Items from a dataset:
[Start of section]
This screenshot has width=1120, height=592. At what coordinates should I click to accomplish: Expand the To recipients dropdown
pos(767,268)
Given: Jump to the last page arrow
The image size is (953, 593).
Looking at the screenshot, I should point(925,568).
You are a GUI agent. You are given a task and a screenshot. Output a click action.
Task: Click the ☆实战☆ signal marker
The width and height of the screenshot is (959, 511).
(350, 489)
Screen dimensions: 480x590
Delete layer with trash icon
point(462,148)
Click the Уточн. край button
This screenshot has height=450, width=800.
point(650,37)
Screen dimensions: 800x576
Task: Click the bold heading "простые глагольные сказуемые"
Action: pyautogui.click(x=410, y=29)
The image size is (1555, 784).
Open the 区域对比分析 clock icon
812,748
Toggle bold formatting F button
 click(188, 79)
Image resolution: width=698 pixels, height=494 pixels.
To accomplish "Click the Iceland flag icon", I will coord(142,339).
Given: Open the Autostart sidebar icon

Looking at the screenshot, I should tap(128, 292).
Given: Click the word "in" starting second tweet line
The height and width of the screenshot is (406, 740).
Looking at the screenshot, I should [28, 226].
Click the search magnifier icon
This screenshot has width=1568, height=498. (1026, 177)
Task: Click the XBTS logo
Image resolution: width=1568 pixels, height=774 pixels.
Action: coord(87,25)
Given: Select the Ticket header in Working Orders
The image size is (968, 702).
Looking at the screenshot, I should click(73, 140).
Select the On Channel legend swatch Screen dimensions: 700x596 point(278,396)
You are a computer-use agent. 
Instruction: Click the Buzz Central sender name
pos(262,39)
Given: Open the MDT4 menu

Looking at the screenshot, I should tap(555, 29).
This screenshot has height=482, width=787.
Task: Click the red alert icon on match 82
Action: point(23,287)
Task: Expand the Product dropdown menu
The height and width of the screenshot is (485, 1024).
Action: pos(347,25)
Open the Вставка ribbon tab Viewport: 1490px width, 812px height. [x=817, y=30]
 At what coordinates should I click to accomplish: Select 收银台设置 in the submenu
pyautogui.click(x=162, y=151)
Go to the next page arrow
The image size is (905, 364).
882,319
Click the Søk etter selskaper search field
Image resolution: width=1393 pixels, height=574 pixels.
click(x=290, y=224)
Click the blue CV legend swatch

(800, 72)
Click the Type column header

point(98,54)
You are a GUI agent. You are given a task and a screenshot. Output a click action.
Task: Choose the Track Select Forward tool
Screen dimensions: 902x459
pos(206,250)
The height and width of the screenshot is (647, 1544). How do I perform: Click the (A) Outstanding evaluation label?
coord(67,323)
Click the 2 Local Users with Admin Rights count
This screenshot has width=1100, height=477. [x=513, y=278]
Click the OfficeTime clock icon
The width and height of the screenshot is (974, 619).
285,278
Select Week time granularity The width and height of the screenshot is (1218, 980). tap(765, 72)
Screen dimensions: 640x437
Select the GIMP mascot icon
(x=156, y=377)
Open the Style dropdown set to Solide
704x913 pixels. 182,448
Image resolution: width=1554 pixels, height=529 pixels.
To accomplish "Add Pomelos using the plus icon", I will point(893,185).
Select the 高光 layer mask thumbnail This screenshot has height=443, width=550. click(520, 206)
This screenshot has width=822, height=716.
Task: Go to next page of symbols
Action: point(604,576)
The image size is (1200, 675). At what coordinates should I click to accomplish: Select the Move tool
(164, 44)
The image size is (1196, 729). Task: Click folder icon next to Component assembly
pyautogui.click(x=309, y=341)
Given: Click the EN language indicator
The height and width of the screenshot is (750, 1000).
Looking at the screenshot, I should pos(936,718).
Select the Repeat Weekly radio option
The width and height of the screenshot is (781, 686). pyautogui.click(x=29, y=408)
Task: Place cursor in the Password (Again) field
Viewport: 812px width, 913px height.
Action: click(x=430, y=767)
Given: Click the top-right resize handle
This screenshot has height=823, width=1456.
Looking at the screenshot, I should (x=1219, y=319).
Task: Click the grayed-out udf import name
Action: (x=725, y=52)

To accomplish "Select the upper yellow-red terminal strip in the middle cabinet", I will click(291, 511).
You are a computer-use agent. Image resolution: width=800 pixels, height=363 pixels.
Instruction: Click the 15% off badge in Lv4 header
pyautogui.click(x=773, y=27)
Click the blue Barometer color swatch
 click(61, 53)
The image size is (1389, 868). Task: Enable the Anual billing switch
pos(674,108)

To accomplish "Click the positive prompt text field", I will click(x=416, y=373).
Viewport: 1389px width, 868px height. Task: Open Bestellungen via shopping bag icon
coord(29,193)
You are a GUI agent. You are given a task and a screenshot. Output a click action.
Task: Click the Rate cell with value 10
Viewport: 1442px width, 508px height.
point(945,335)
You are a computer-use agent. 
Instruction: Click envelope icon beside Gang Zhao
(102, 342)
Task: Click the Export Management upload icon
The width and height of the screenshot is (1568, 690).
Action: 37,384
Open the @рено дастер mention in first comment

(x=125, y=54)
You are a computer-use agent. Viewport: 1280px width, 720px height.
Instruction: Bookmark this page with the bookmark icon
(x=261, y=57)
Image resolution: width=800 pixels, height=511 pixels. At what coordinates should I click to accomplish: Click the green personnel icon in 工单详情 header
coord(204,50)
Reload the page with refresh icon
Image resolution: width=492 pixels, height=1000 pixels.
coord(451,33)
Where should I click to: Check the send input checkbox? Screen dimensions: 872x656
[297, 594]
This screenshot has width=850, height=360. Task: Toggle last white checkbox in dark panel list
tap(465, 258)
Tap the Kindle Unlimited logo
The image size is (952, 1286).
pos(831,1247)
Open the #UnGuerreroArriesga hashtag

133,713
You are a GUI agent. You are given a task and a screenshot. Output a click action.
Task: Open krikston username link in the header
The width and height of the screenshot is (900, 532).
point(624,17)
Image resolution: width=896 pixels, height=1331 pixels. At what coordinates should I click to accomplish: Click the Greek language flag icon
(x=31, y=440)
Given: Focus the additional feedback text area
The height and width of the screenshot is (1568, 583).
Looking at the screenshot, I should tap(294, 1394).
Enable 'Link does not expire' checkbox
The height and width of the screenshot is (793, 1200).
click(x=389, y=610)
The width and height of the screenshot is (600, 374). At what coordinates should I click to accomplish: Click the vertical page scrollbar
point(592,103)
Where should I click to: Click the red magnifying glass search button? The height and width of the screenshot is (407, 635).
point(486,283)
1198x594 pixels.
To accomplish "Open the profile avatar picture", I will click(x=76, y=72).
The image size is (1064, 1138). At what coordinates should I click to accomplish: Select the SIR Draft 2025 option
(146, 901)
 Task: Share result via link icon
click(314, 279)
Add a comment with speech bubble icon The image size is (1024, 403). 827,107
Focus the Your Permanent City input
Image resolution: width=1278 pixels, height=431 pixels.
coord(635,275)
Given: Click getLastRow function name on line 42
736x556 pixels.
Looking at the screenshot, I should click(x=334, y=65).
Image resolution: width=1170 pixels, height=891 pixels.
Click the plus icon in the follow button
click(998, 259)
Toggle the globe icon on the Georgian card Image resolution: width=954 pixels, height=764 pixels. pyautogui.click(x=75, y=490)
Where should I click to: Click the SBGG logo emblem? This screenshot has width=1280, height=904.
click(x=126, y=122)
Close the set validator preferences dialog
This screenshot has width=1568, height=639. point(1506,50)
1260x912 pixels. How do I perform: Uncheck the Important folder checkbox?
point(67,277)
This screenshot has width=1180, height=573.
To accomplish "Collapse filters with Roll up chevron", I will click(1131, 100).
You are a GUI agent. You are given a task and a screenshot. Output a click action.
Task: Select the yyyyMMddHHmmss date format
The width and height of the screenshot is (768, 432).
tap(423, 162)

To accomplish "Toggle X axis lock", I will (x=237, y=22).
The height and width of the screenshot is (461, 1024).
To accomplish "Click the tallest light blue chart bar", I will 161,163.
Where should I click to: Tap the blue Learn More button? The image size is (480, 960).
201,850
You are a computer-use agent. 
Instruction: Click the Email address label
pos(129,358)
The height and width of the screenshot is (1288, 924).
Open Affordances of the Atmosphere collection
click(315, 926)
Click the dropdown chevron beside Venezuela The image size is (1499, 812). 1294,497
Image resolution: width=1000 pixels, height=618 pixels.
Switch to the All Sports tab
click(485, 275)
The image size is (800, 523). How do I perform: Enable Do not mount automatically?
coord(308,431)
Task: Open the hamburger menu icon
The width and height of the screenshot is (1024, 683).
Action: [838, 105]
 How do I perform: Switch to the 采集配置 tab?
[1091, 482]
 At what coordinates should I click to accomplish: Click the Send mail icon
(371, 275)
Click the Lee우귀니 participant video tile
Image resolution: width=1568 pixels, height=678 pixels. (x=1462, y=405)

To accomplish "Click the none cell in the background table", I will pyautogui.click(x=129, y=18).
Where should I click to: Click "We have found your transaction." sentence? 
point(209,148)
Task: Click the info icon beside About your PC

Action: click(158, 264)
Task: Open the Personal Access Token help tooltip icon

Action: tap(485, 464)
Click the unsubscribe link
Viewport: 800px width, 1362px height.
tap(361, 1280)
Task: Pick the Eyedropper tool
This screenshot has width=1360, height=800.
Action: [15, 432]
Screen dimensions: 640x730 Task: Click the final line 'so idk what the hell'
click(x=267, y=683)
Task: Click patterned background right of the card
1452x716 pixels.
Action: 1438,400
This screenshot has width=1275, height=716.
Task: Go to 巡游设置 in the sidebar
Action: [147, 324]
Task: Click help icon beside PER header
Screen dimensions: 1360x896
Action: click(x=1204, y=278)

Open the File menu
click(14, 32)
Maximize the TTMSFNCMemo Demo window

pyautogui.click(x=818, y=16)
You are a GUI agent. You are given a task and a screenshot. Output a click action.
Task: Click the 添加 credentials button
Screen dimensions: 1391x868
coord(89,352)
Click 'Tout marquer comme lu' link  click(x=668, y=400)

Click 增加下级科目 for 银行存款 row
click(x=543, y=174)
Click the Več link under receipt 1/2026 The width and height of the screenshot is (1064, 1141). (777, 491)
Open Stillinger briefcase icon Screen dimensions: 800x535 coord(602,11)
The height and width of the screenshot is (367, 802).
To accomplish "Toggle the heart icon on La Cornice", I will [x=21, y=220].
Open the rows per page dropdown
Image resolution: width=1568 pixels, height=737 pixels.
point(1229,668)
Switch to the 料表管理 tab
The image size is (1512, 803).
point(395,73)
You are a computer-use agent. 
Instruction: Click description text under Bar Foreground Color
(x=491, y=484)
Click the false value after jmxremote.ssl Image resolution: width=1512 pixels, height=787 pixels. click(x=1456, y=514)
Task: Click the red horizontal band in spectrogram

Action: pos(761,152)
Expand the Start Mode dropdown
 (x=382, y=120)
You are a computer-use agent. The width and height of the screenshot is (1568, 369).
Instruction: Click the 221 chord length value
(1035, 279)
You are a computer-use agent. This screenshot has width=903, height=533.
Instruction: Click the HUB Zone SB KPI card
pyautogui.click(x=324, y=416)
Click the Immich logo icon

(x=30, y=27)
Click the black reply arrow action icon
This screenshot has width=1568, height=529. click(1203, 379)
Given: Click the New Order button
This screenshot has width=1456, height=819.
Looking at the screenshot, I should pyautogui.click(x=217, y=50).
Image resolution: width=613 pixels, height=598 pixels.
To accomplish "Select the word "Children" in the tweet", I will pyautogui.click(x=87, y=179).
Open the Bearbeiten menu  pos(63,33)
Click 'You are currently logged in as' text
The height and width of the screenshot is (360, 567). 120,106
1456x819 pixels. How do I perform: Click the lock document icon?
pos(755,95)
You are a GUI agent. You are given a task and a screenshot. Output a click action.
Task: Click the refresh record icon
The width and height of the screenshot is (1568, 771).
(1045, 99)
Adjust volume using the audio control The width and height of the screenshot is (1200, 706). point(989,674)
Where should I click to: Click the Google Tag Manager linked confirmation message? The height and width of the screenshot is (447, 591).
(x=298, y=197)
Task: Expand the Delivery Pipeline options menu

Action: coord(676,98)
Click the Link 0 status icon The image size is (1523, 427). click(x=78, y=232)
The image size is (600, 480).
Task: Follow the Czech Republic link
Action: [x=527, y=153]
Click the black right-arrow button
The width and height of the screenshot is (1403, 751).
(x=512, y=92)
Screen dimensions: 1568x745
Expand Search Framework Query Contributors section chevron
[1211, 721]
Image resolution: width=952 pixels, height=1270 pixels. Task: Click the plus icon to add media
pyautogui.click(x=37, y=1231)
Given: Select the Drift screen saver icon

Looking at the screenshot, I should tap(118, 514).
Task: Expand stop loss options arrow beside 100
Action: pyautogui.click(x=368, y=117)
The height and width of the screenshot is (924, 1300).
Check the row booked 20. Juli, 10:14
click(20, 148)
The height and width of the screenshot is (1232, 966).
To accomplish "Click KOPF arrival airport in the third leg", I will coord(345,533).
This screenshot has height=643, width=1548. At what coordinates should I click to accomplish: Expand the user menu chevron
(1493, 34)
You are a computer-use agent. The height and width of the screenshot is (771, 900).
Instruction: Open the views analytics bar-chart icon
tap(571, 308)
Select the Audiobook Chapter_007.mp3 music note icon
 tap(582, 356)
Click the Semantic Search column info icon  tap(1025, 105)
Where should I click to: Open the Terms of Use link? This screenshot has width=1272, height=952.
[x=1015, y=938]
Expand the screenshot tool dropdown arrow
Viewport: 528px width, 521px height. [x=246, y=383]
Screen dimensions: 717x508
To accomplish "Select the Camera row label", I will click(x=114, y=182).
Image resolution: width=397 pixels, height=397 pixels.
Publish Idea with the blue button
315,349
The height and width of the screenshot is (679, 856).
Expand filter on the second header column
[End of section]
[Work task]
Could you return all lines from the records that include the word "second"?

[Result for this exercise]
Given: Click the word "in" starting second tweet line
Expand filter on the second header column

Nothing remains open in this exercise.